Last year, the public watched him stumble through unsubtle attempts to distance himself from President Duterte. This came after years of lackluster legislative accomplishment in his Senate seat. In a clear bid to appeal to the public, he began to strike an independent path by criticizing Mr. Duterte’s stance on the West Philippine Sea. He made loud, bold claims of corruption in different agencies, vowed to expose those involved, promised housing for all of the Filipino poor.
Such efforts to curry political favor have now given way to a degree of more sophistication, with Pacquiao attending debates and issuing statements with an admirable amount of improved preparation. Not all moments were stellar; some debates and interviews were painful to watch, not because of his dogmatic Christianity but because of a lack of preparedness to defend it. Still, he mostly succeeds in selling his particular brand of well-intentioned, if slightly less academically accomplished, president.
He has been largely dismissive of poll results, which show him trailing behind Vice President Leni Robredo and Bongbong Marcos Jr., confident in securing the votes of like-minded Christians and sure that he has silent supporters among classes D and E. He may still be correct. It would be unwise to discount Pacquiao as a presidential candidate when he is bolstered by international fame, as well as some amount of charisma.
Late in his campaign, we notice more attempts to put himself directly opposite Marcos Jr. and statements on martial law and its evils. Late last year, Pacquiao already commented on the need to return the Marcoses’ ill-gotten wealth, but he was, otherwise, not a loud critic of either Marcos the dictator or Marcos the son. Then, last month, Pacquiao took a veiled swipe at those who called him unintelligent, saying “Ang pinakabobo dito sa bansa natin ay yung boboto ng magnanakaw.” (The last word has been widely used on social media by rival campaigns to refer to the dictator’s son.) He also challenged Marcos Jr. to a one-on-one debate after the latter’s continued absences.
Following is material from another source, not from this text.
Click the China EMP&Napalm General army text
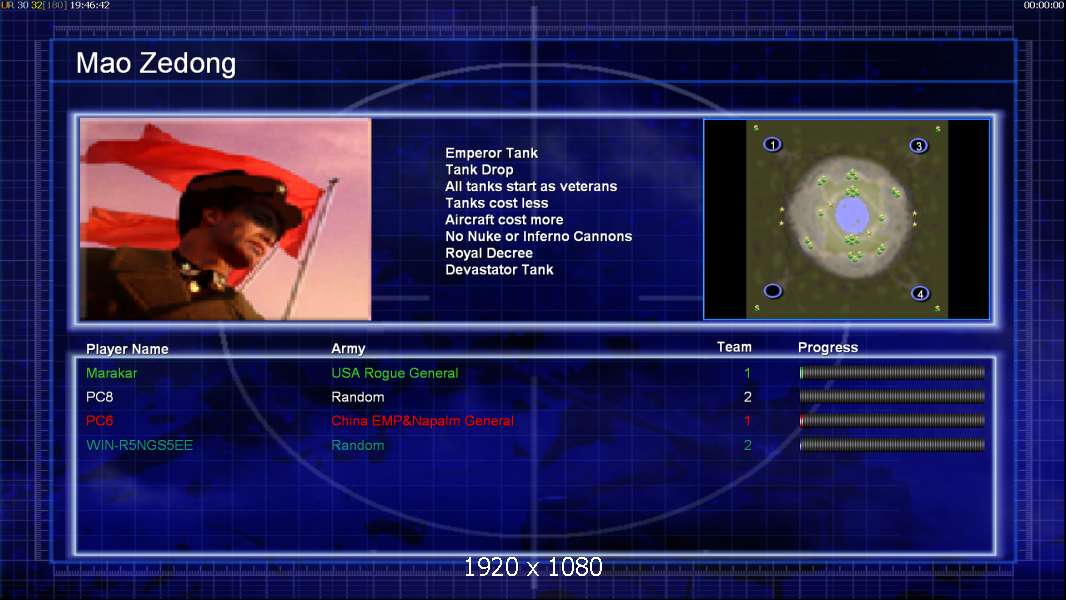This screenshot has width=1066, height=600. point(422,421)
He also publicly criticized a Marcos statement about corruption being part of the human condition, saying, “Can you imagine feeding your family with stolen money?” This week, Pacquiao cautioned the public of the likelihood of a return of martial law with a Marcos win. “I have no problem with whom you support,” he said, “but I tell you, regret always comes at the end.”
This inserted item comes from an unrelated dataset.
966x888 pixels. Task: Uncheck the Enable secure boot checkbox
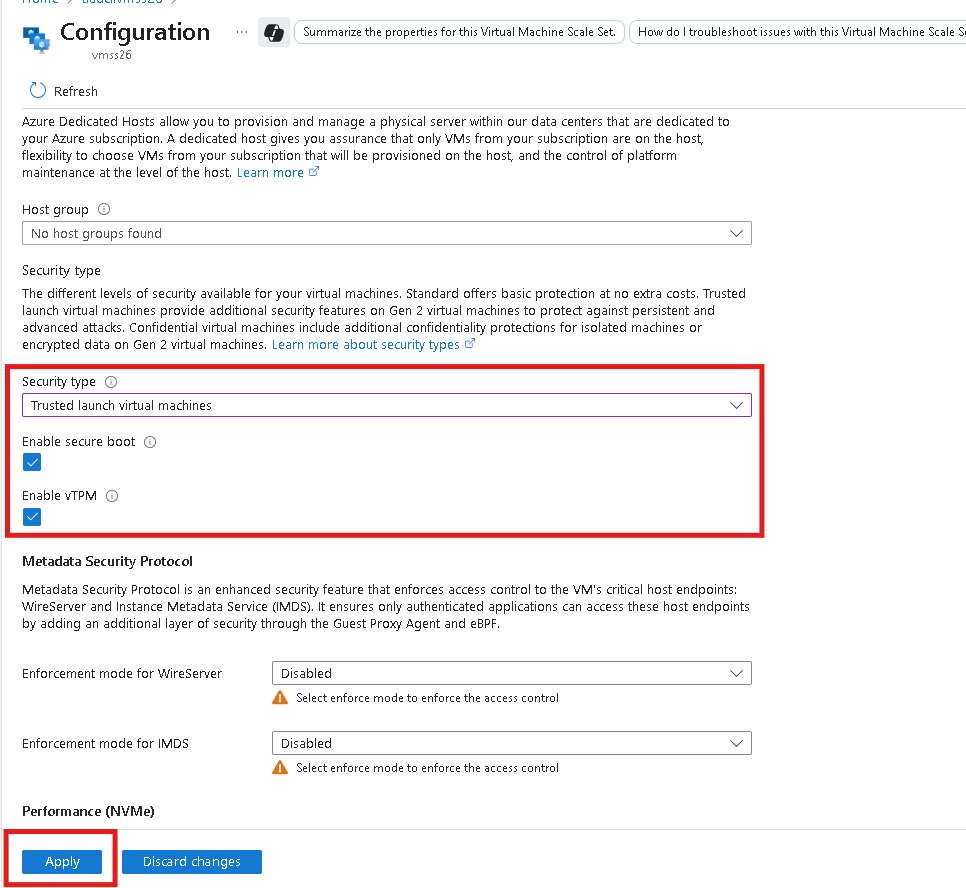(x=32, y=462)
For Pacquiao, regret may well come at the end. For the sake of his presidential aspirations, he could have opted sooner to separate himself from the more unpalatable of the administration’s policies. Far too many voters remember him as an ineffectual senator, whose work was far outweighed in the public’s minds by his offensive remarks on homosexuality. Far too many remember him, too, as an enabler of the administration’s policies. He had memorably voted to pass the controversial anti-terror law, only backpedaling this year that the law should be amended so that it should still uphold human rights.
He is also remembered as someone who shares the President’s strongman tendencies. He has been vocal about his support for the death penalty, only recently amending this opinion, and the President’s drug war, seeming not to grasp the worrying scale of extrajudicial killings and warrantless arrests that have characterized it. He expressed that he will kill drug importers during the recent Commission on Elections debate.
For those seeking a different type of leadership than the strongman type, one characterized by transparency, inclusivity, probity, decency, and collaboration, they are less likely to vote for someone who was a silent supporter, and thus an enabler, of the current administration. For those seeking a friendly replacement to Mr. Duterte, they are less likely to vote for Pacquiao who broke with the President toward the end of the former senator’s term. For those seeking to avoid a Marcos return to power, the pink opposition, as well as Leody de Guzman’s leadership, have been able to capitalize on this sentiment earlier and to much greater effect. The tide may yet turn for Pacquiao, but he may now be regretting his laxness in senatorial life, his previous poorly weighed statements, and his campaign’s failure to court anti-Duterte and anti-Marcos voters earlier and more effectively.